= Data listing =
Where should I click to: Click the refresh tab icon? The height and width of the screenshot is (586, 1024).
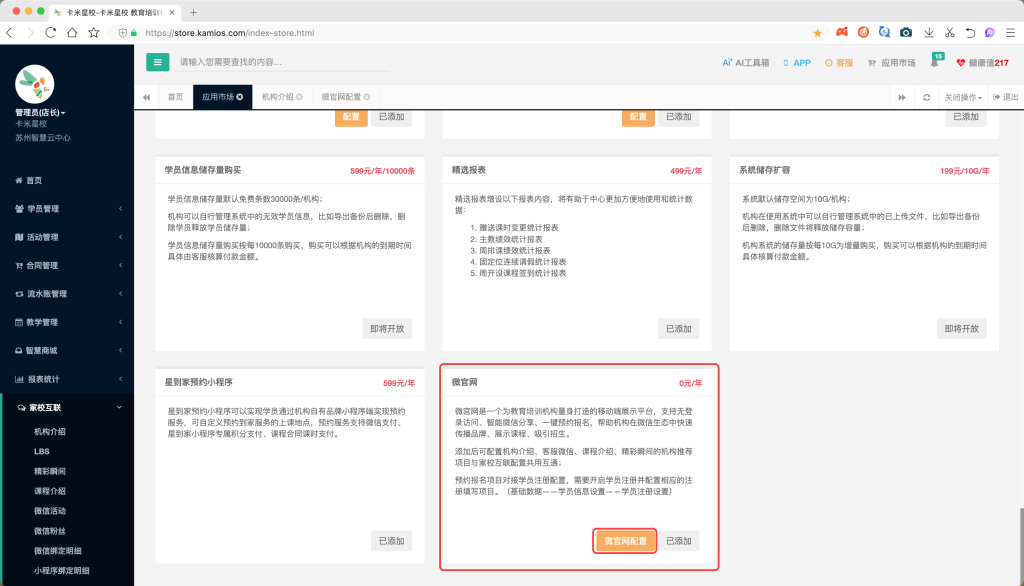tap(927, 97)
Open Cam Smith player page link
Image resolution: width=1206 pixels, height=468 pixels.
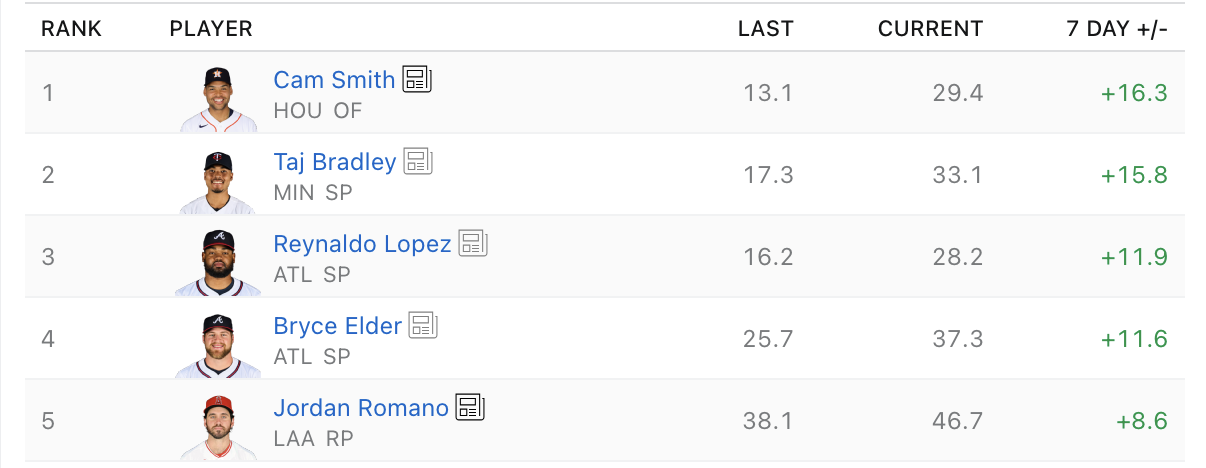[334, 80]
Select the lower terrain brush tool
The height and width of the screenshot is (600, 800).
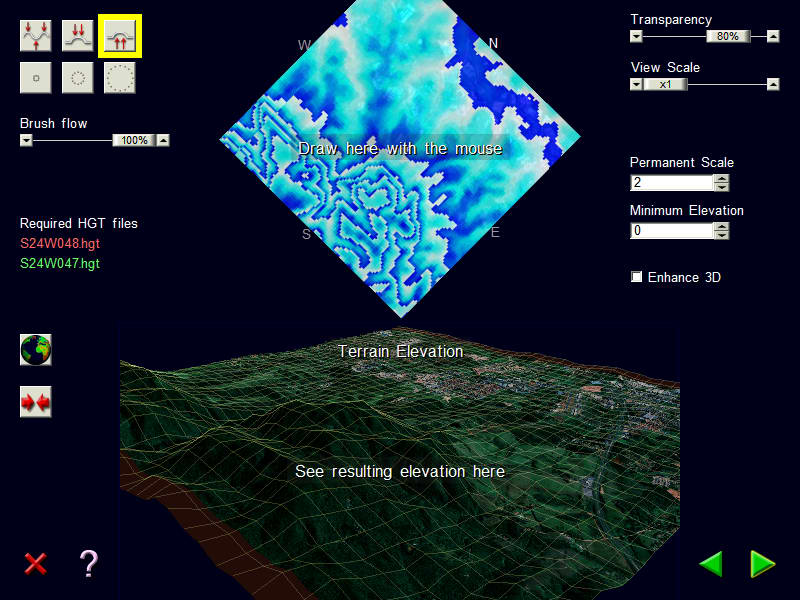click(x=78, y=36)
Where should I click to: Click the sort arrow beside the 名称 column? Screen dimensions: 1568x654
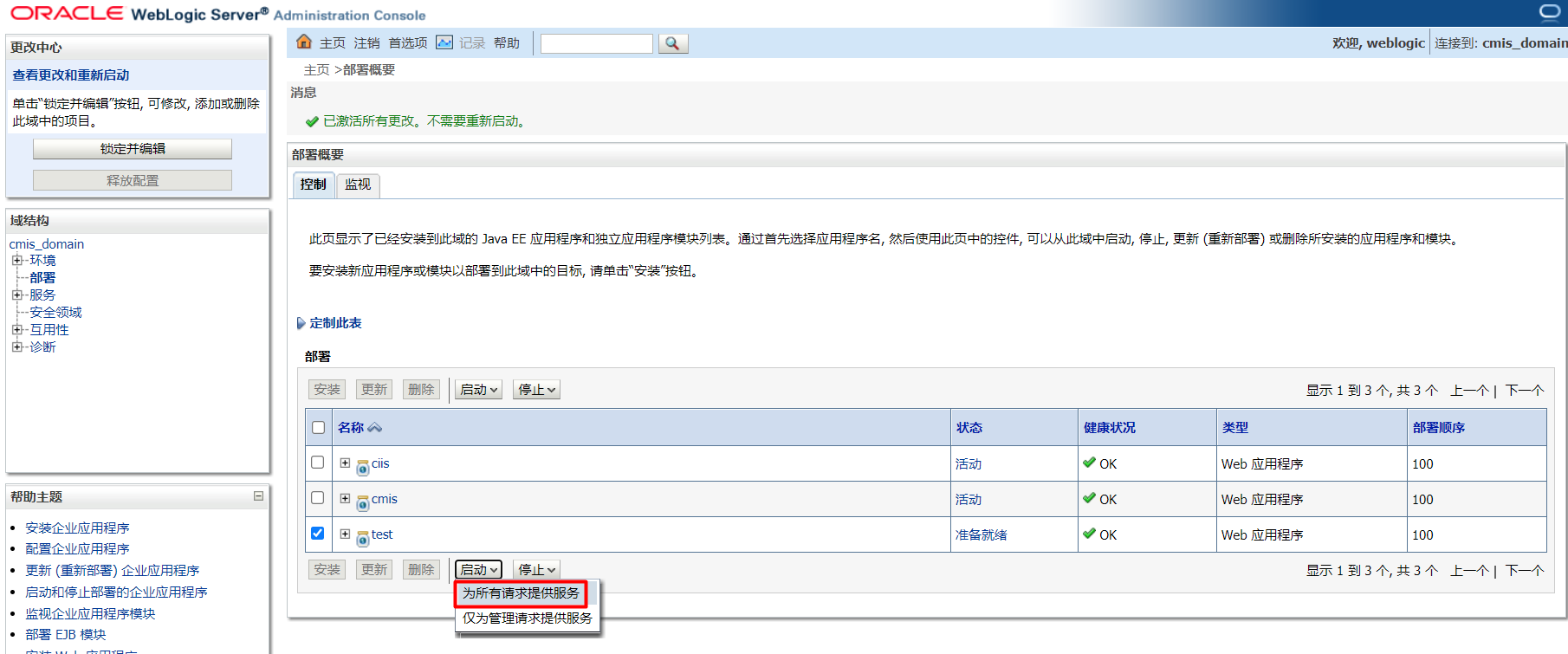(x=375, y=428)
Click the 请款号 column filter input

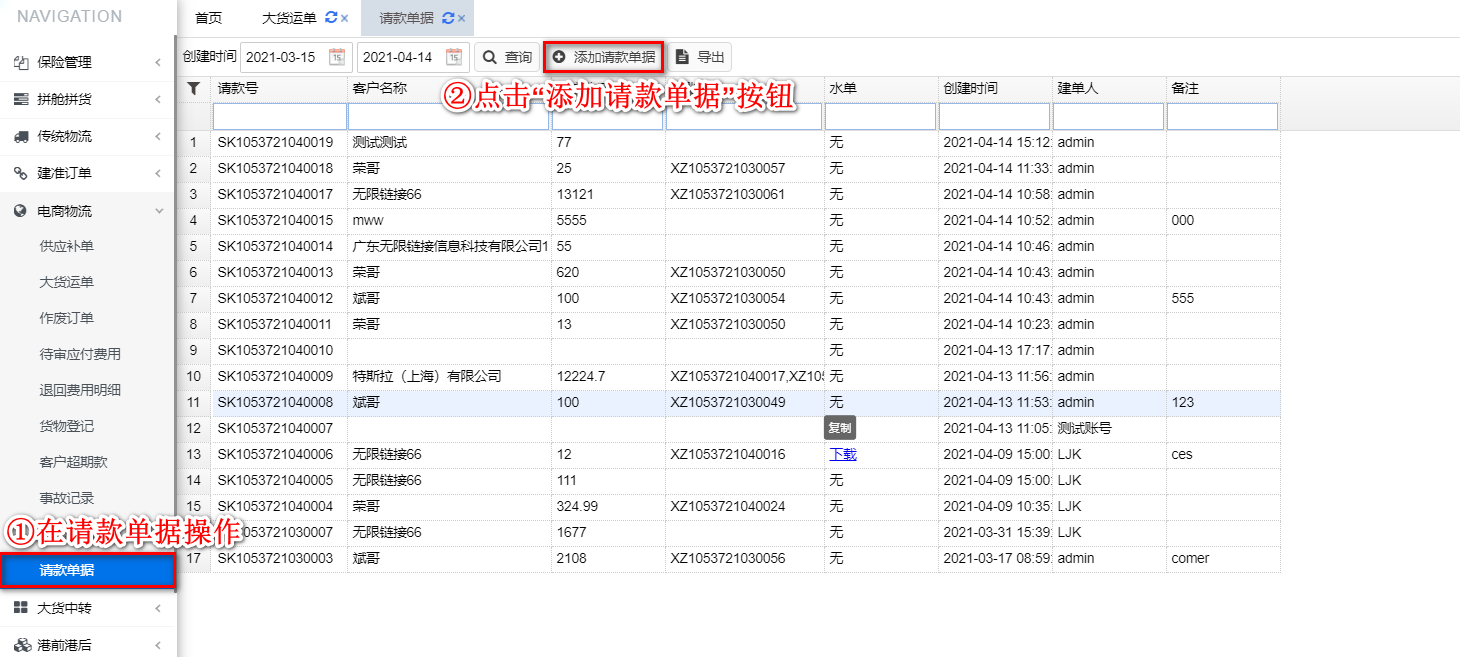[279, 117]
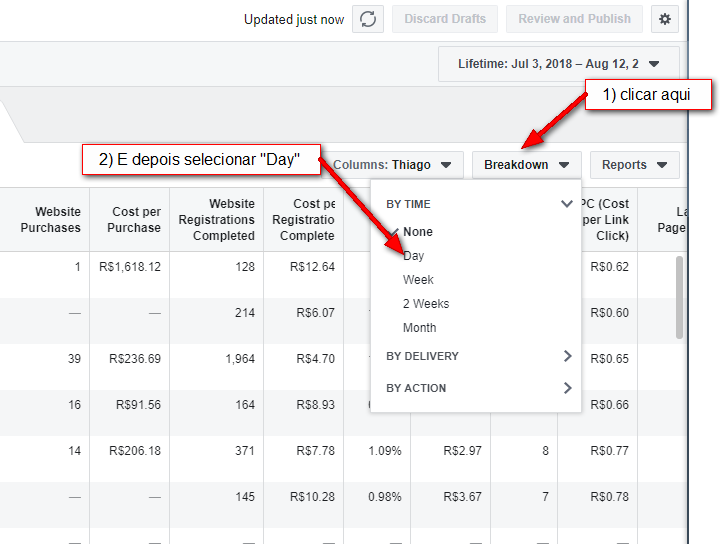This screenshot has height=544, width=722.
Task: Choose the 2 Weeks breakdown option
Action: point(426,304)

= Goal =
Pull out every line above that contains the word "should" and copy each one in full.

= Task response =
Where should I click to: Click the refresh tab icon? The height and width of the screenshot is (586, 1024).
Where should I click to: Click the sort arrow beside the 名称 column? Screen dimensions: 1568x654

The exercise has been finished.